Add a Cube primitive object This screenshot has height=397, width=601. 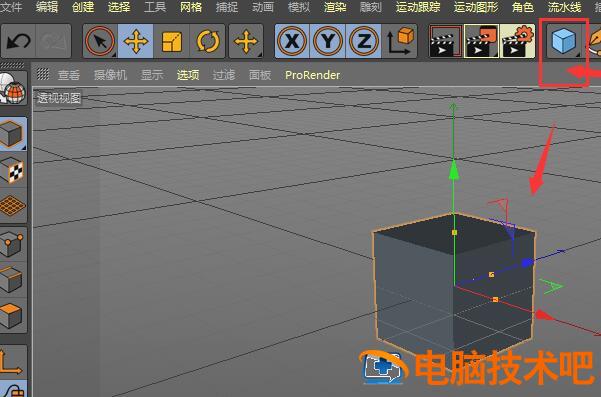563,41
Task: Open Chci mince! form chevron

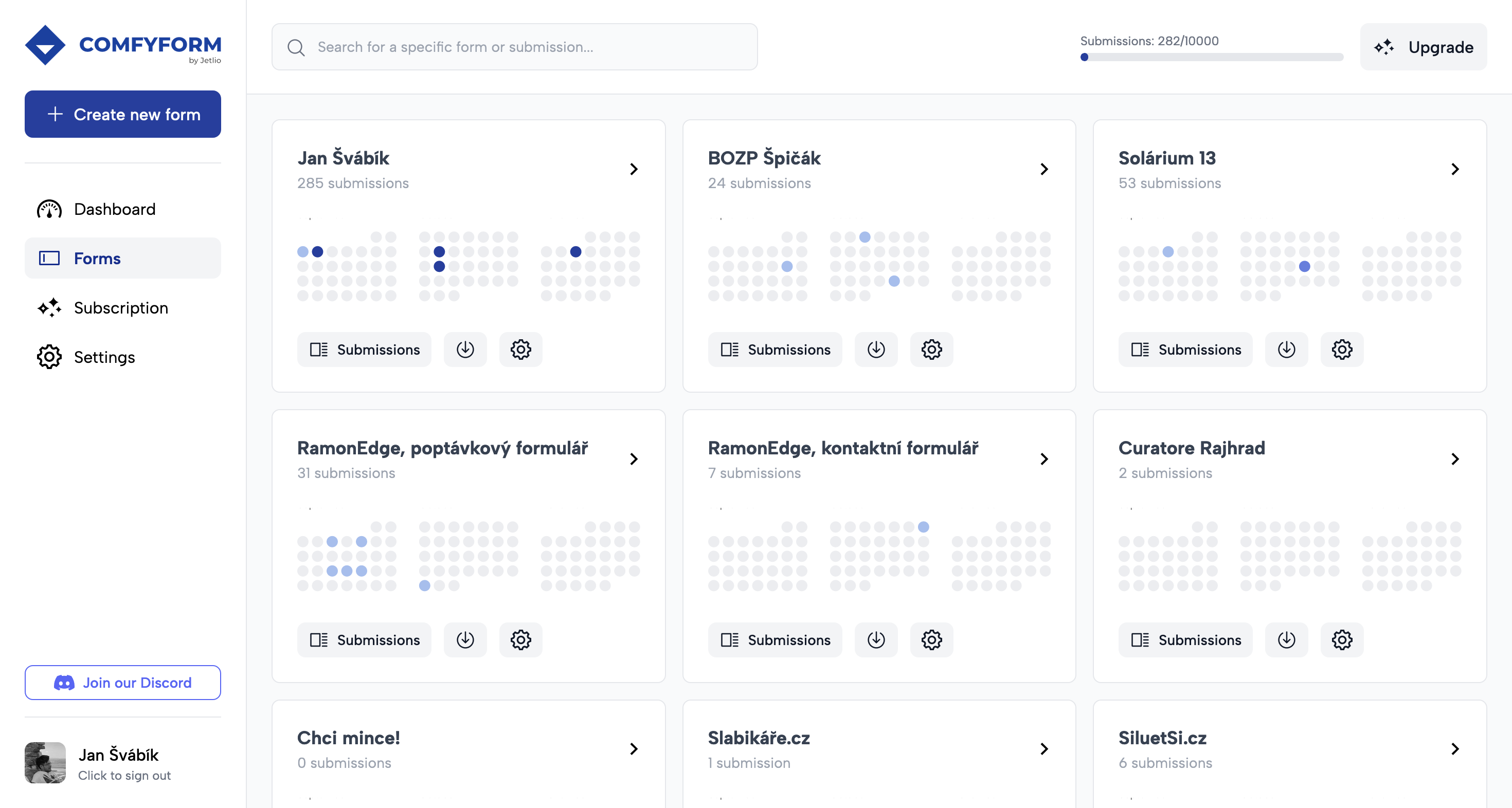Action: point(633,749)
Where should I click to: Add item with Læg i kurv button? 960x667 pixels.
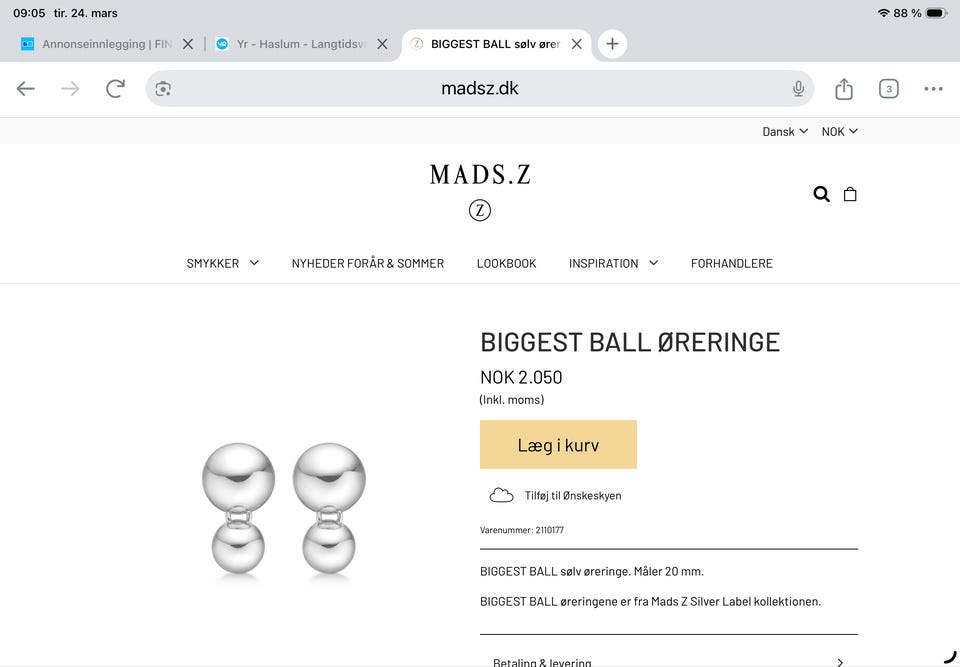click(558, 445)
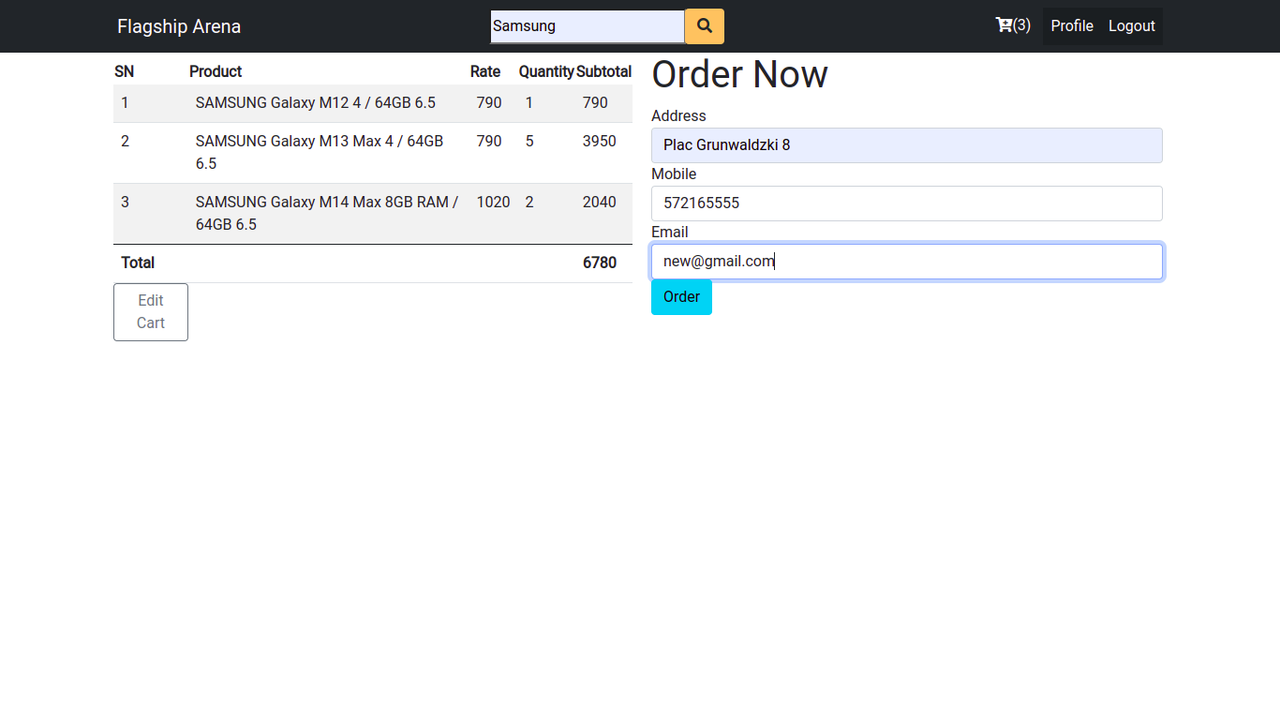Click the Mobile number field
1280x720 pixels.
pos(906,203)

|---|

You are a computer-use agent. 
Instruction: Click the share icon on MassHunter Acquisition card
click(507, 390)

|---|

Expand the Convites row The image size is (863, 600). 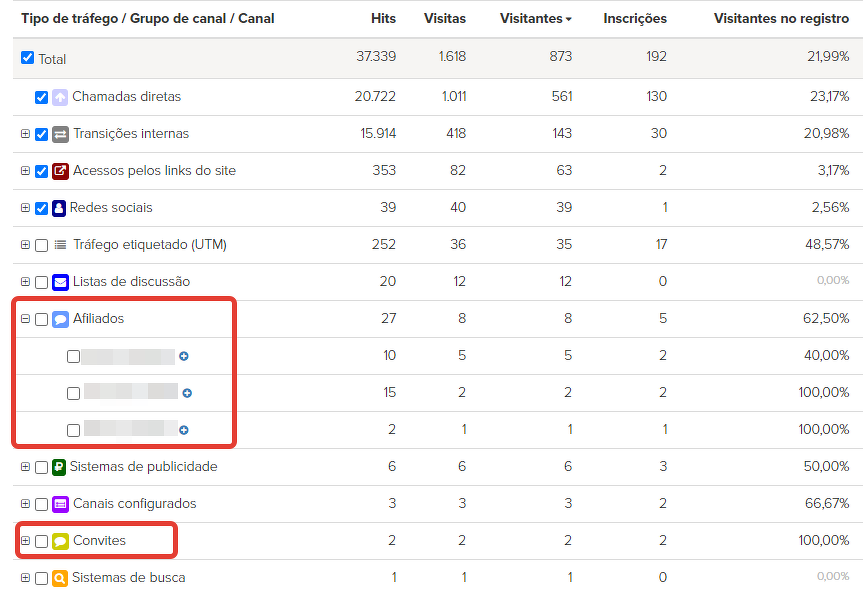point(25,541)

|---|

- _BRIEF_
Reproduce the rows from the line with "You are a computer-use agent." through the line with "click(507, 390)", both included. Keep the request unchanged, and multiply every coordinate in the answers by 2.6, rounding each result to a whole number with halves rounded up.

- _FINISHED ANSWER_
You are a computer-use agent. 
Instruction: Click the share icon on MassHunter Acquisition card
click(1318, 1014)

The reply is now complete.